Neural model for next clinical event prediction from EHR sequences using the Narrative Velocity framework
Project description
cadence-core
cadence-core is a pretrained neural model for next clinical event prediction from electronic health record (EHR) sequences. Given a patient's longitudinal clinical history, it predicts which of 48 clinical event categories will occur next and how many days until that event.
Key Features
- 5.86M parameter residual MLP — lightweight, fast inference, no GPU required
- Trained on MIMIC-IV v3.1 — 100k patient sequences from a large academic medical center
- Joint prediction — simultaneous 48-class event classification and time-to-event regression
- 34.18% top-1 accuracy, 36.95 days MAE — outperforms XGBoost and all evaluated baselines
- Self-knowledge distillation — improved generalization without external teacher models
- Auto-downloads checkpoint — model weights fetched from GitHub Releases on first use
- Drop-in inference — three lines of code from install to prediction
Installation
pip install cadence-core
Requires Python 3.10+. No GPU needed for inference.
Quick Start
import torch
from cadence import CadenceModel, load_checkpoint
# Load model and pretrained weights (checkpoint auto-downloads on first run)
model = CadenceModel()
load_checkpoint(model)
model.eval()
# Input: 2420-dimensional feature vector per patient visit
# [0:884] — 884 Narrative Velocity (NV) clinical features
# [884:1652] — 768-dim PubMedBERT mean-pooled cluster-semantic embedding
# [1652:2420] — 768-dim PubMedBERT last-token cluster-semantic embedding
x = torch.randn(1, 2420) # batch_size=1, feature_dim=2420
with torch.no_grad():
logits, time_bins = model(x)
# logits : (batch, 48) — classification logits over 48 event categories
# time_bins : (batch, 19) — regression logits over 19 discretized time bins
event_probs = torch.softmax(logits, dim=-1)
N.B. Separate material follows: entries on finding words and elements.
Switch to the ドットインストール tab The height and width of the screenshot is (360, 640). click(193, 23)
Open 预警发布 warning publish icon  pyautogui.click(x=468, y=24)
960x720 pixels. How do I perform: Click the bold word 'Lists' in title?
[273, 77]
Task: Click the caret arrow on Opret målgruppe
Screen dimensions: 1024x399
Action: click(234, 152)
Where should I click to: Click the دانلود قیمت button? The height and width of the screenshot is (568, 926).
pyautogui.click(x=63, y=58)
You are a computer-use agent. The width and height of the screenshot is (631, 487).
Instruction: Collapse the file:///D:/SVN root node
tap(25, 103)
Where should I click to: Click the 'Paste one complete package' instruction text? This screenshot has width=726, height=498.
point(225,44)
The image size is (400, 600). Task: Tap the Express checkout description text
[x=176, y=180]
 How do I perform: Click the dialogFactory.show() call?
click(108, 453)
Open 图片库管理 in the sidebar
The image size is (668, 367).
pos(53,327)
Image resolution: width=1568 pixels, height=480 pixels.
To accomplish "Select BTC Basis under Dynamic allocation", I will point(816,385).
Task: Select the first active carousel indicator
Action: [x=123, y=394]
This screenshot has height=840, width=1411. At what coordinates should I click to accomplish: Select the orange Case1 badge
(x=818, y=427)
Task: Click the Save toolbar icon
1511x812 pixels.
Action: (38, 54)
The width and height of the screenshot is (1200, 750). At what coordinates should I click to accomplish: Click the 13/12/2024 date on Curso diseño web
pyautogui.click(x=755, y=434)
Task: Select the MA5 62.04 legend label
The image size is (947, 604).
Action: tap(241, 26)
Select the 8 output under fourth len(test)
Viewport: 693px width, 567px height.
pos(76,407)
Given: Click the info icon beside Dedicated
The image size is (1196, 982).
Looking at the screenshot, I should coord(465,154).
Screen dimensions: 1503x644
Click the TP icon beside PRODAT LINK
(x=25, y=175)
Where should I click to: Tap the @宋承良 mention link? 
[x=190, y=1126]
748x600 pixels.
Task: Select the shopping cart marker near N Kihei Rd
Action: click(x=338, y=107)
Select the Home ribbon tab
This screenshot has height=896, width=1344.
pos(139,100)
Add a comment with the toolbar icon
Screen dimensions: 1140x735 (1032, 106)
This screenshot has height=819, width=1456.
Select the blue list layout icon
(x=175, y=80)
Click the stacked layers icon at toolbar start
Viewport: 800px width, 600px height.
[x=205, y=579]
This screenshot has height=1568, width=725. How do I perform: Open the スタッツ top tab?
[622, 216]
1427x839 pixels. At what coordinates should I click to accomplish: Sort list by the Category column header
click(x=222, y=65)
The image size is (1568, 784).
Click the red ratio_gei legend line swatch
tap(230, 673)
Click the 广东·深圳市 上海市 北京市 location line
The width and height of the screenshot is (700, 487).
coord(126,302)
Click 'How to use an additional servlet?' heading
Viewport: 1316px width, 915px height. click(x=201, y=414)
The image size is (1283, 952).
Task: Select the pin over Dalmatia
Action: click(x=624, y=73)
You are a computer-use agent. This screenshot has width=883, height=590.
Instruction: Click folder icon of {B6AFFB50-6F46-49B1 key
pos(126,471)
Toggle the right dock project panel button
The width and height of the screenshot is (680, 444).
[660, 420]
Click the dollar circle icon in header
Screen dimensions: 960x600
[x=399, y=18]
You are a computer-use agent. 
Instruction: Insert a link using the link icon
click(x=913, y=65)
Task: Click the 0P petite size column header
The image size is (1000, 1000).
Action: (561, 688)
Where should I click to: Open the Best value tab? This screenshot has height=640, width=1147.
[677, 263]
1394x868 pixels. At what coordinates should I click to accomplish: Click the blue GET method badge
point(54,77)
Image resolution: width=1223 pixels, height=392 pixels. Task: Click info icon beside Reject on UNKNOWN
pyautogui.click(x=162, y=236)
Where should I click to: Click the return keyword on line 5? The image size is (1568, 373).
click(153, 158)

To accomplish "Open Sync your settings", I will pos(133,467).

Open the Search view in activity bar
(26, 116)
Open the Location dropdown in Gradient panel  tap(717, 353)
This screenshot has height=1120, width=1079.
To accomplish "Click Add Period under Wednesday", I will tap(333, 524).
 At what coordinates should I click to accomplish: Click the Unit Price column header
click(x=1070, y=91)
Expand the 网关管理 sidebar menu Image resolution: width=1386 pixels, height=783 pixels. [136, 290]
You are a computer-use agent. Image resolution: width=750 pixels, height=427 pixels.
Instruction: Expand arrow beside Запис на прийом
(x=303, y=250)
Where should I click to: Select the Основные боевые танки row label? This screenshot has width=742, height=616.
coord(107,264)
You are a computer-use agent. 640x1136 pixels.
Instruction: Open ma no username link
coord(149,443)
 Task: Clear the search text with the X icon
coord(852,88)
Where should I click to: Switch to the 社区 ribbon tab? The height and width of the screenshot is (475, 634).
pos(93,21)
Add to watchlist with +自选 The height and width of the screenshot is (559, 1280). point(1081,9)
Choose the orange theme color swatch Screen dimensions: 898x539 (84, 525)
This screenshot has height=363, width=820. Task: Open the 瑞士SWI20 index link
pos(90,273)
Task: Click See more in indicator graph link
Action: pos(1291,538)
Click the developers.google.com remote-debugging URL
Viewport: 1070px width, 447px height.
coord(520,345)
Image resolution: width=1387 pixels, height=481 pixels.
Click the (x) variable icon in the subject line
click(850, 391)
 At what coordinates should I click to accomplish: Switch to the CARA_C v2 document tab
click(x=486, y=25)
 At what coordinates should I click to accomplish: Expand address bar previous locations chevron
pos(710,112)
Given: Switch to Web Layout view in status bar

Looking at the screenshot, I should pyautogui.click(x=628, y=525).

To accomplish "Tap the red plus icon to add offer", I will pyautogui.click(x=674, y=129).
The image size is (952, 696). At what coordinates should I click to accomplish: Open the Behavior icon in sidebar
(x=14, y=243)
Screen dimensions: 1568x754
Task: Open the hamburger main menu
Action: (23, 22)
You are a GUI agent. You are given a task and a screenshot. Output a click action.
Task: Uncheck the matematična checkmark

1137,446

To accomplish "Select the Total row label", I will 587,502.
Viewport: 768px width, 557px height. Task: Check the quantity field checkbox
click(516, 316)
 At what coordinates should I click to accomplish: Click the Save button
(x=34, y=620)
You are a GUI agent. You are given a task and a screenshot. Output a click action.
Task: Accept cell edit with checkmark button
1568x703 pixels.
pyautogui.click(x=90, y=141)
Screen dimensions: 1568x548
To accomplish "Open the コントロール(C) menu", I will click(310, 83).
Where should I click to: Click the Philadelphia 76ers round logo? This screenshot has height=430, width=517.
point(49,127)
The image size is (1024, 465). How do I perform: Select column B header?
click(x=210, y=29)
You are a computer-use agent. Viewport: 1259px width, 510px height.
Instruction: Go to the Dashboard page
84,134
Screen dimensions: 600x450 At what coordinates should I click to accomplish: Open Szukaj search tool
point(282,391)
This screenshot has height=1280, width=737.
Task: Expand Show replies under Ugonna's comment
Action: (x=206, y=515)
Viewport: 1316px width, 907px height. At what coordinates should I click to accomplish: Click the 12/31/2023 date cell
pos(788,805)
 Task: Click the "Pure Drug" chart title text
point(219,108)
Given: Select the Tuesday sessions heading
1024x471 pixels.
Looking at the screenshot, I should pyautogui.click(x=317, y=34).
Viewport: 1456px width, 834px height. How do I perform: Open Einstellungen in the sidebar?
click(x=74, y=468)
top1_event = event_probs.argmax(dim=-1).item()
print(f"Predicted next event class : {top1_event}")
print(f"Top-1 probability : {event_probs.max().item():.3f}")
Model Architecture
cadence-core implements the Narrative Velocity Composite (NV-C) framework — a residual MLP that fuses structured clinical features with contextual language embeddings.
| Component | Details |
|---|---|
| Input dimension | 2420 (884 NV features + 768 PubMedBERT mean + 768 PubMedBERT last) |
| Backbone | 3-block MLP with residual skip connections and LayerNorm |
| Classification head | Linear → 48 event-class logits |
| Regression head | Linear → 19-bin discretized time-to-event logits |
| Parameters | 5.86M |
| Training objective | Cross-entropy (classification) + ordinal regression loss (time), with self-KD |
The 884 NV features capture structured clinical signals (labs, vitals, medications, procedures) encoded as narrative velocity trajectories. PubMedBERT embeddings are cluster-semantic embeddings — microsoft/BiomedNLP-BiomedBERT-base-uncased-abstract-fulltext encodings of event-category labels (not raw clinical note text) — frozen at inference. Self-knowledge distillation applied after PubMedBERT cluster-semantic fusion yields a disproportionately large top-1 gain (+0.81 pp), substantially exceeding the gain from self-KD on structured features alone.
Performance
100k Training Tier — Male Cohort (MIMIC-IV v3.1)
Results are 3-seed means with bootstrap 95% CIs. XGBoost falls outside Cadence's CI on both metrics.
| Model | Top-1 Accuracy | MAE (days) |
|---|---|---|
| cadence-core (NV-C) | 34.18% [33.84%, 34.42%] | 36.95 [36.10, 37.68] |
| XGBoost | 32.35% | 38.58 |
| Random Forest | 24.1% | 53.2 |
| Logistic Regression | 21.3% | 58.7 |
| RETAIN (baseline) | 22.8% | 54.1 |
| Majority-class baseline | 9.25% | — |
| Random baseline | 2.08% | — |
Full-Cohort Results (MIMIC-IV v3.1)
At full cohort, cadence-core leads all models on top-1 accuracy. FT-Transformer achieves the best MAE.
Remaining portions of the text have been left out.